# ML Pipeline

> This pipeline uses each match's outcome to learn which player shall make it to the round of 16

- The model trains on data recorded in the prior 3 years of the testing year
- Post training, it predicts the first round of the tournament in two ways:
    - Walkovers (given manually) for players who compete with players who don't have statistics
    - model's predictions for matches where both players have statistics
- Testing data is reconstructed to predict winners of the second round
- Only relies on model for prediction of winners of second round
- Testing data is reconstructed to predict winners of the third round. This is also the last loop of testing.
- Only relies on model for prediction of winners of third round
- Compare with the actual results and winners of third round

# Import Libraries

In [46]:
import pandas as pd
from difflib import get_close_matches
import numpy as np
from sklearn.svm import SVC
from sklearn.metrics import (
    confusion_matrix,
    accuracy_score,
    precision_score,
    recall_score,
    f1_score
)


# Inputs

In [47]:
TRAIN_ON = [2015, 2019]
TEST_ON = 2019
mod1 = SVC(kernel='linear',C=0.001, max_iter=1000000)

MODEL = mod1

# Utils

In [48]:
stats = ['aces_per_match', 'double_faults_per_match', 'break_points_faced_per_match',
         'break_points_opportunities_per_match', 'height (cm)',
         'matches_played', '1st_serve',
         'return_games_won', '1st_serve_points_won', '2nd_serve_points_won',
         'service_games_won', '1st_serve_return_points_won',
         '2nd_serve_return_points_won', 'pressure_rating']

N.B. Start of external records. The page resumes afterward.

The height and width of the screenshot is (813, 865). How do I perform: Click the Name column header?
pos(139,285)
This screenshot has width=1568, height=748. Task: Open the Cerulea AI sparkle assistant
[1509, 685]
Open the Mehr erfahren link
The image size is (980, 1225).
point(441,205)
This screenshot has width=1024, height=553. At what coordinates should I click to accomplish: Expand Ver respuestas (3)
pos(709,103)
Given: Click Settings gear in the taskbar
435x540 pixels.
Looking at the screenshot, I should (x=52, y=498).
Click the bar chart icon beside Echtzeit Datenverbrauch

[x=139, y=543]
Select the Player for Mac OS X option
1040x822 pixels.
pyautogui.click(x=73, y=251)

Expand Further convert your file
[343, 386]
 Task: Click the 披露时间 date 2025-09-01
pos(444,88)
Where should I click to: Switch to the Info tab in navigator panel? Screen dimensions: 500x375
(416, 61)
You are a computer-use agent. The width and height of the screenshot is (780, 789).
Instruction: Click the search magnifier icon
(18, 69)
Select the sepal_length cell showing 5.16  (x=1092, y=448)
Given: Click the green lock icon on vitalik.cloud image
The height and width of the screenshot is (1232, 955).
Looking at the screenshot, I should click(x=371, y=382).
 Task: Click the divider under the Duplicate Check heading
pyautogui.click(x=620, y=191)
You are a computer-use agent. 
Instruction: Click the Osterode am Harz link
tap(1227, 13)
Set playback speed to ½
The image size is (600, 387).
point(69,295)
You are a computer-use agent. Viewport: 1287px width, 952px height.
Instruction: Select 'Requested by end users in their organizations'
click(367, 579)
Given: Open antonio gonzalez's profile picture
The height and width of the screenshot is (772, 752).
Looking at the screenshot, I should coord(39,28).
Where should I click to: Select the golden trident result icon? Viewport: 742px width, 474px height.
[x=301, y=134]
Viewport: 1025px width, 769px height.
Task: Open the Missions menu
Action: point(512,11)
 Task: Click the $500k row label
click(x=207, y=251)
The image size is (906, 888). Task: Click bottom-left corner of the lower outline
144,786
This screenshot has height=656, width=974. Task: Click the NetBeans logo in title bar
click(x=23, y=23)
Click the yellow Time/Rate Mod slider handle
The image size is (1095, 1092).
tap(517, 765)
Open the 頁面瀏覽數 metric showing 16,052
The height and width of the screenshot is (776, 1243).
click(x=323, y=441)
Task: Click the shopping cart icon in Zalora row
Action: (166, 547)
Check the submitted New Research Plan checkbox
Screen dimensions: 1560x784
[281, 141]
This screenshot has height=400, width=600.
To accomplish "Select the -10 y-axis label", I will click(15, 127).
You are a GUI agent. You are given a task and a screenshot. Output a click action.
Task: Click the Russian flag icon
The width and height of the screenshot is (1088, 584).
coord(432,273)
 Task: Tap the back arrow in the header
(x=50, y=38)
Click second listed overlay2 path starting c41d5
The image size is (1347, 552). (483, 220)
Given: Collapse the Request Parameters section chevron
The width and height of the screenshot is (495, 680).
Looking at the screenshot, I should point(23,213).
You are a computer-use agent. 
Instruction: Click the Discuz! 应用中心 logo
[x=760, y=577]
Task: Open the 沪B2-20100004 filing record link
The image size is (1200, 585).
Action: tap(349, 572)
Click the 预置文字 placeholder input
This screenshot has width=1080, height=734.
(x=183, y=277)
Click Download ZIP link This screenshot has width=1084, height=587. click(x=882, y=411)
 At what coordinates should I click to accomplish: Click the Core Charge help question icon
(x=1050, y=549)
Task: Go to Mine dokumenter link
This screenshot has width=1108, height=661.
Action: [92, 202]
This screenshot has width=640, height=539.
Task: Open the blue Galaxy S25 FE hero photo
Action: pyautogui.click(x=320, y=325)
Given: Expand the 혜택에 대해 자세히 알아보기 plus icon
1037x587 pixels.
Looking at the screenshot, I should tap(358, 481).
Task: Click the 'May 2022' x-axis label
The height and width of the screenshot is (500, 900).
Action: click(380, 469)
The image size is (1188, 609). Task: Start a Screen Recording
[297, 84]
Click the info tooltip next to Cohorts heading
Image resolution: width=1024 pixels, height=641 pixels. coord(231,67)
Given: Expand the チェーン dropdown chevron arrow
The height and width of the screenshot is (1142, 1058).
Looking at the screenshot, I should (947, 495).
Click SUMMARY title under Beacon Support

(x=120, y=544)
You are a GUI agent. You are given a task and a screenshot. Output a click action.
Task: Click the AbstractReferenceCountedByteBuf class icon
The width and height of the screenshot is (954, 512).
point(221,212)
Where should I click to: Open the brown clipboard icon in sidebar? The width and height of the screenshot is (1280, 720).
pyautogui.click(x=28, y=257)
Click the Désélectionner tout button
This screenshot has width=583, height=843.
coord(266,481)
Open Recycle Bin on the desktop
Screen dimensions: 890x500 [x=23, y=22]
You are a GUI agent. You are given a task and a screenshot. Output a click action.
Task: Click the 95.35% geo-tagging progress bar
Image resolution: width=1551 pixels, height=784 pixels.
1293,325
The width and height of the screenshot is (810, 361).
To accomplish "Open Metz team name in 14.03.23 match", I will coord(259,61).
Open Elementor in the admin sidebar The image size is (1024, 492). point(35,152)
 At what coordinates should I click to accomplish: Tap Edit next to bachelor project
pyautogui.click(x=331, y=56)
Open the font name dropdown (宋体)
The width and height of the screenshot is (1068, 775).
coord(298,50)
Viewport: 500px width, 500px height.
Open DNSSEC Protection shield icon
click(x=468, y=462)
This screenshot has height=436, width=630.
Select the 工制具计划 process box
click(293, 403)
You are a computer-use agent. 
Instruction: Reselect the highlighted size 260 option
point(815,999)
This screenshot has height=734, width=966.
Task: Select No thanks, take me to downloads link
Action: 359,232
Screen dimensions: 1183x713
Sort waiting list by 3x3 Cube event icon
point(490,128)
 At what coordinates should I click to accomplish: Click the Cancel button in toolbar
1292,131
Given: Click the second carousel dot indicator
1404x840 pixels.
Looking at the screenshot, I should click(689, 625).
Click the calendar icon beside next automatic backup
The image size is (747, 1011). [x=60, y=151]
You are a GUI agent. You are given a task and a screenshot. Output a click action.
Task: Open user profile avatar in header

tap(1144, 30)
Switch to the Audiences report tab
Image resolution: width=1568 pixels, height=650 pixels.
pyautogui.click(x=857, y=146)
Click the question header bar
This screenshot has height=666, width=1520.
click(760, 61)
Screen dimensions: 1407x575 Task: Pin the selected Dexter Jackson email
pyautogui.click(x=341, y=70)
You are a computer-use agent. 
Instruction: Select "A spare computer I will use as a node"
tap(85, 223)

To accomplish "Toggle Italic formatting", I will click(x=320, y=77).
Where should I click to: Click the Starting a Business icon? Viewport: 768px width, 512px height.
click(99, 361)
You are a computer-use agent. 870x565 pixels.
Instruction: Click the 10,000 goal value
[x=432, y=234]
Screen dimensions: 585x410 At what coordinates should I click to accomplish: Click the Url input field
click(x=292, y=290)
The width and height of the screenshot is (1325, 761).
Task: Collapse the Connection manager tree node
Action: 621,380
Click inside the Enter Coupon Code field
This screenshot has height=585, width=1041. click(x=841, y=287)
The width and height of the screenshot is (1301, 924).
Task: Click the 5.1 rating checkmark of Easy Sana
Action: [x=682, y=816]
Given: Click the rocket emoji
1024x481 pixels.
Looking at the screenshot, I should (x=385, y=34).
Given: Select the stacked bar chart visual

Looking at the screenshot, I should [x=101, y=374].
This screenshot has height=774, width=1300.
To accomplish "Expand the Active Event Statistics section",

# DO NOT CHANGE THIS: It conatins the order of matches so that the match seeds are intact
actual_seed = [48, 43, 34, 42, 35, 53, 57, 40, 52, 49, 63, 54, 55, 59, 46,
               58, 39, 60, 41, 33, 61, 56, 50, 62, 51, 44, 38, 37, 45, 36,
               32, 47, 8, 10, 9, 15, 21, 25, 6, 7, 14, 24, 20, 18, 13, 11,
               26, 19, 16, 4, 3, 2, 28, 5, 12, 1, 17, 27, 30, 22, 29, 0,
               23, 31,]


def change_name(name: str) -> str:
    """change order of name from first last to last first

    Args:
        name (str): name of player as first last

    Returns:
        str: last first name
    """
    split_names = name.split()
    f_name = split_names.pop(0)
    split_names.append(f_name)
    final_name = " ".join(split_names)
    return final_name

def rank_gr(rank: float, group_lim: int = 15):
    ranges = list(range(0, 100, group_lim))
    if rank not in list(range(1, 1000)):
        return len(ranges)

    for idx,num in enumerate(ranges):
        if num - rank >= 0:
            return idx
    return len(ranges)

def stat_df(year: int) -> pd.DataFrame:
    """returns stats of players participating in the next given year's AO

    Args:
        year (int): year of stats needed

    Returns:
        pd.DataFrame: stats of players participating in the next given year's AO
    """
    df = pd.read_csv(f'./data/aus-open-player-stats-{year}.csv')
    # df['rank_group'] = df['rank_x'].apply(lambda x: rank_gr(x))
    # grp_rank_pr = df.groupby('rank_group').agg({'pressure_rating':'mean'}).reset_index()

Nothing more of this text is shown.